# Work instructions
What is needed is an exact copy of every line from the one containing "Viewport: 1456px width, 821px" through the end of the entries; please set it down without any pictures.

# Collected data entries
____________________

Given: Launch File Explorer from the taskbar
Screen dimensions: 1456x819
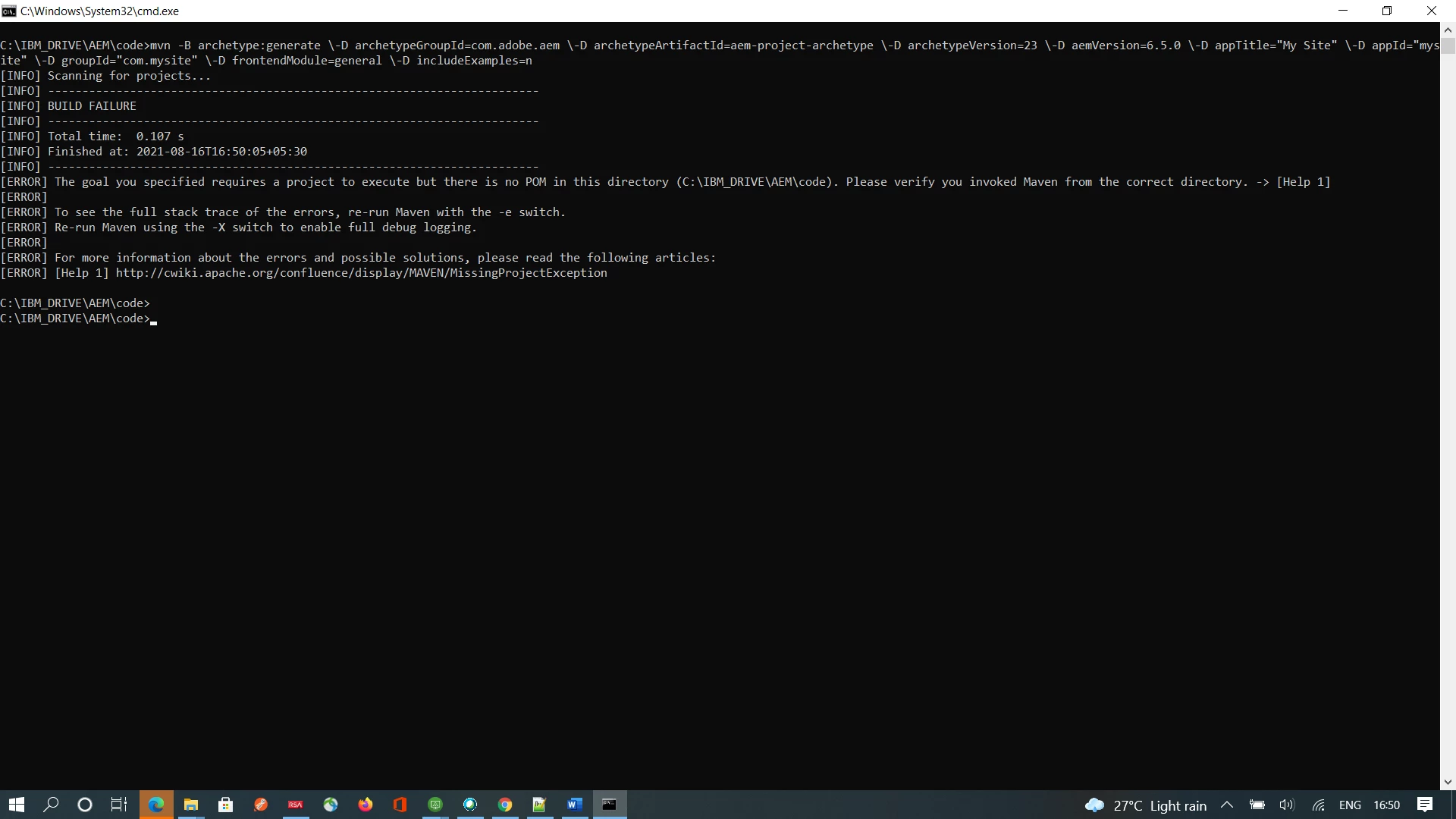Looking at the screenshot, I should point(191,805).
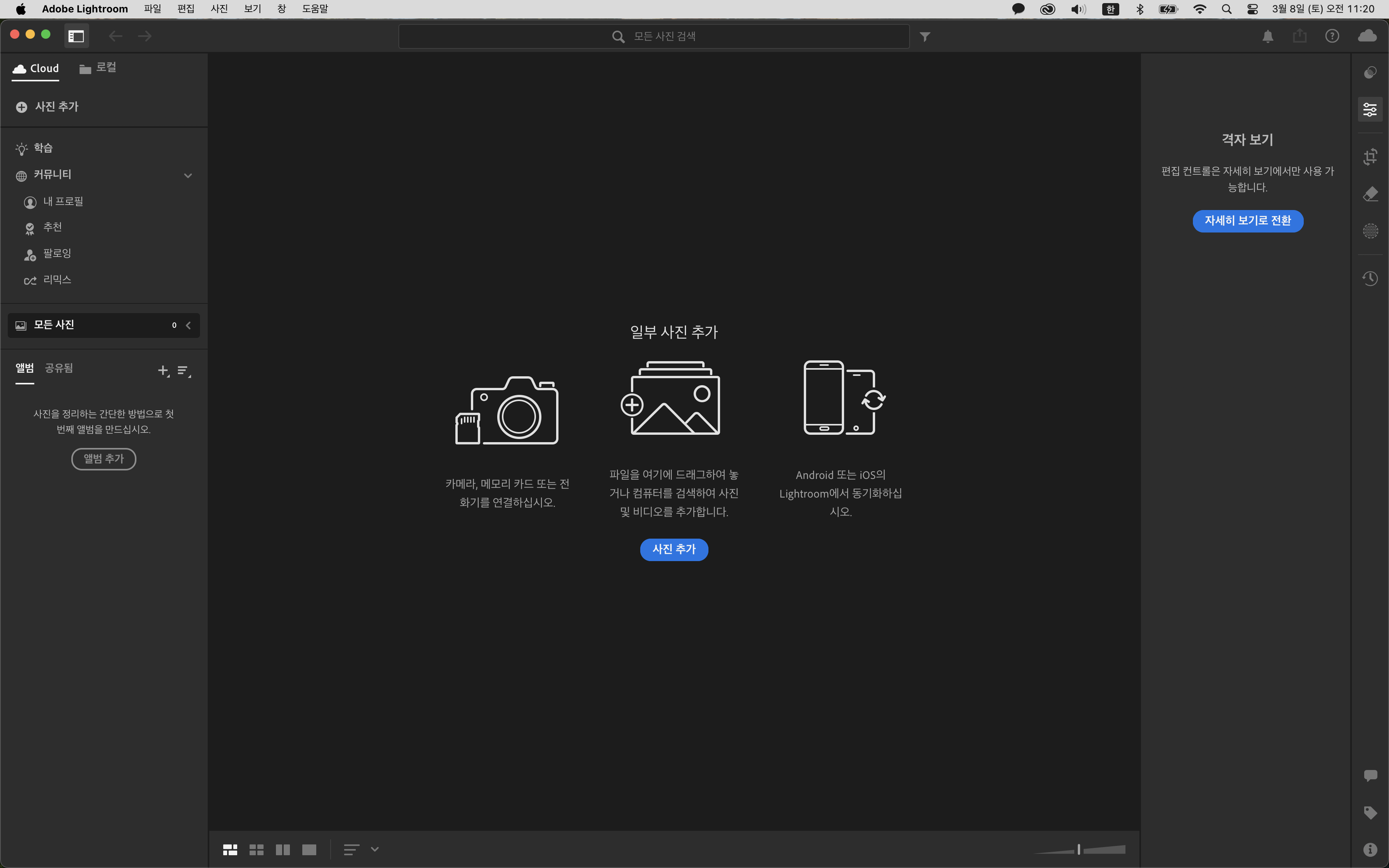Viewport: 1389px width, 868px height.
Task: Open the Crop and Rotate tool
Action: (x=1370, y=157)
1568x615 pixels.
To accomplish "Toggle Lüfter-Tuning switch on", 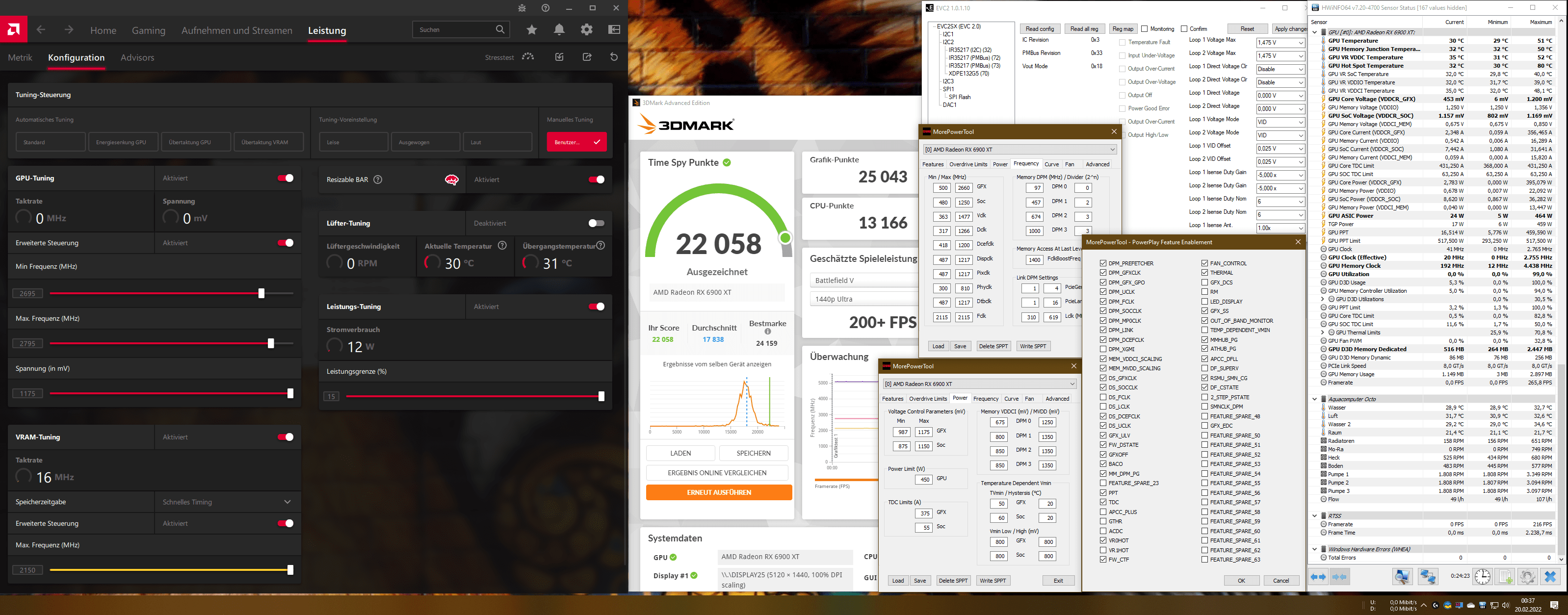I will coord(596,223).
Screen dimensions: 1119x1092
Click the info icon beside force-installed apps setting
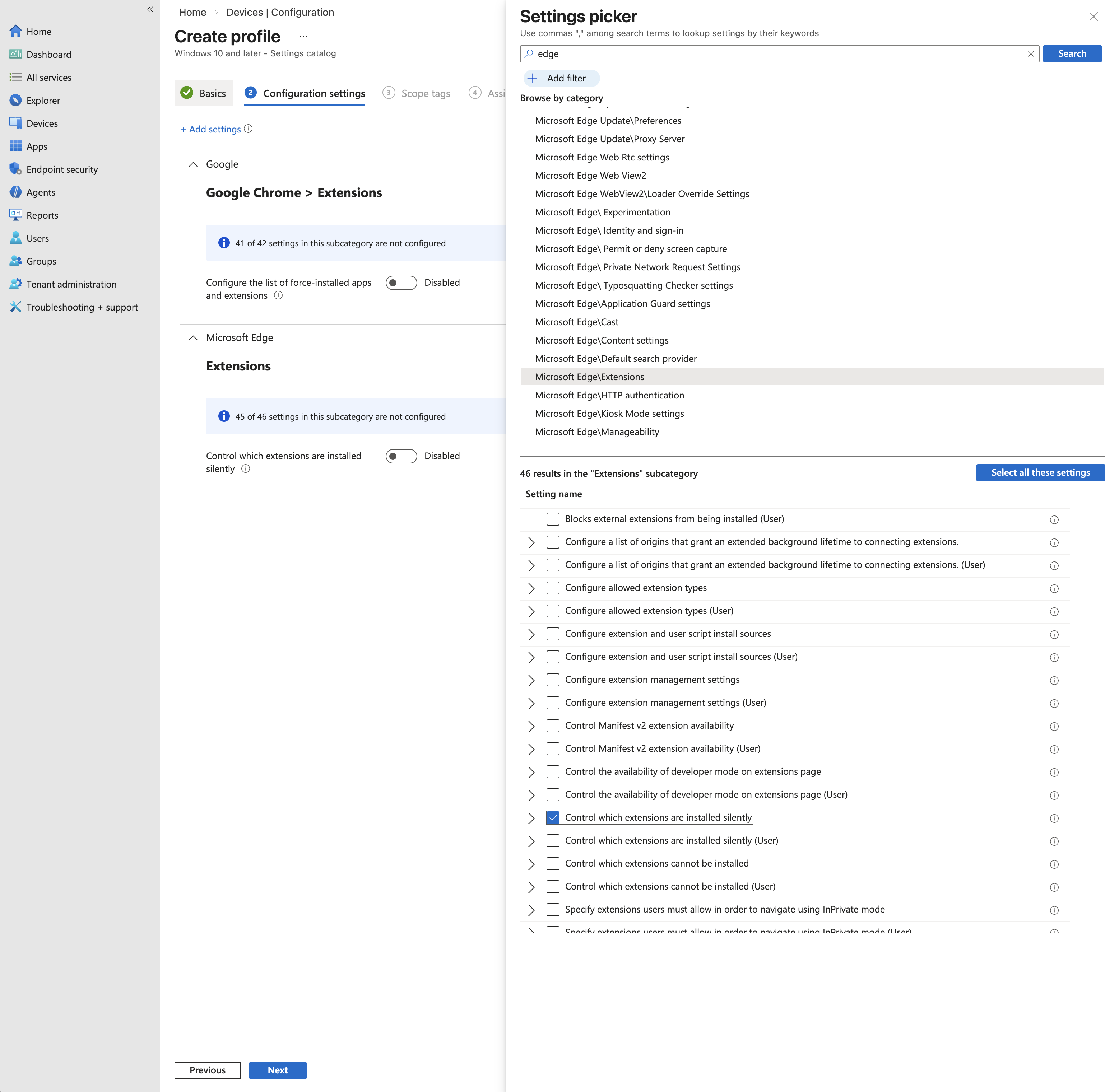pos(278,295)
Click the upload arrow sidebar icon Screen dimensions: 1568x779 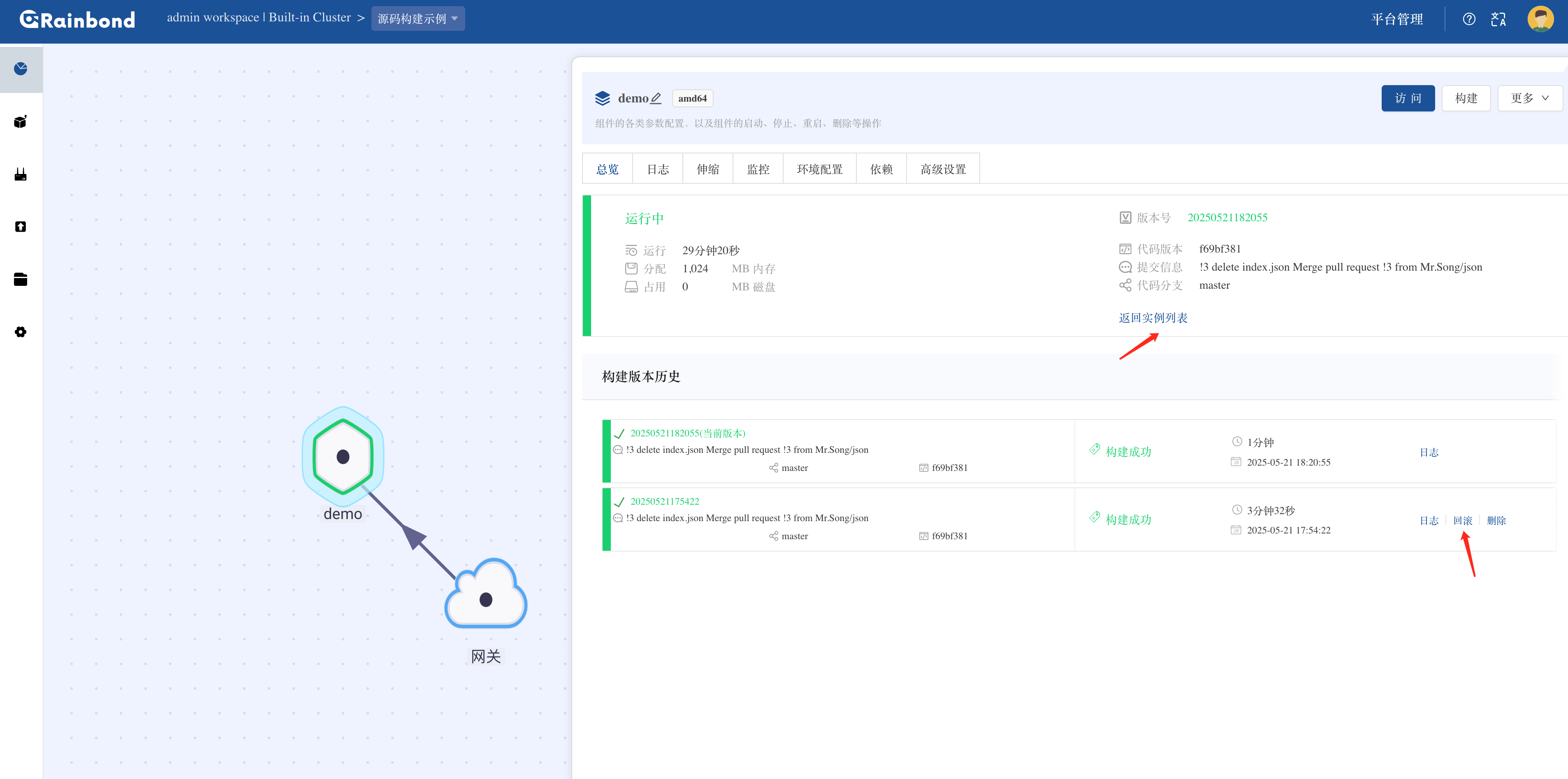pyautogui.click(x=21, y=227)
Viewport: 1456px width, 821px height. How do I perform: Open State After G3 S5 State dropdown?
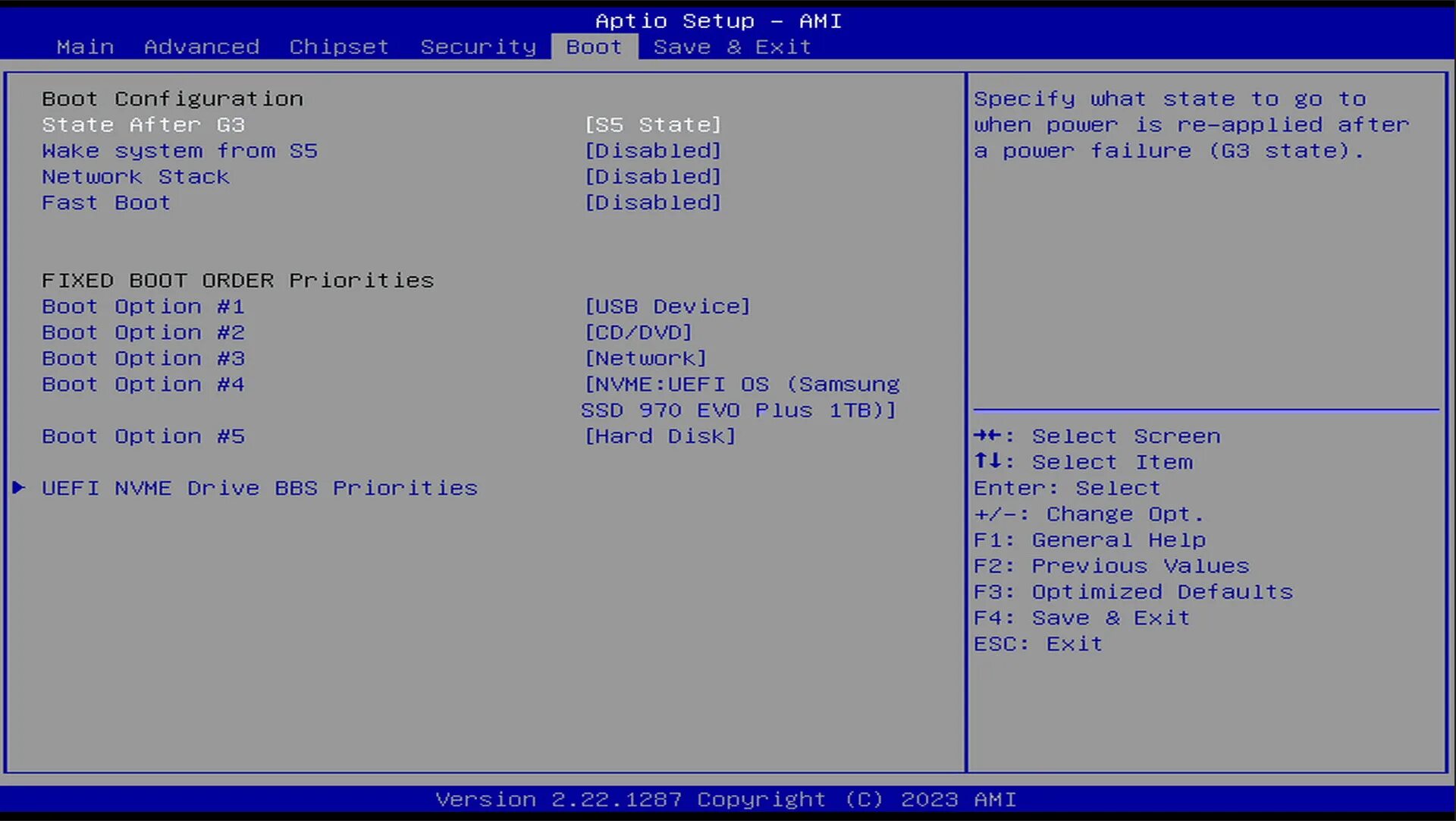pyautogui.click(x=652, y=125)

____________________

# Exercise output
Viewport: 1456px width, 821px height. How do I perform: Open State After G3 S5 State dropdown?
pyautogui.click(x=652, y=125)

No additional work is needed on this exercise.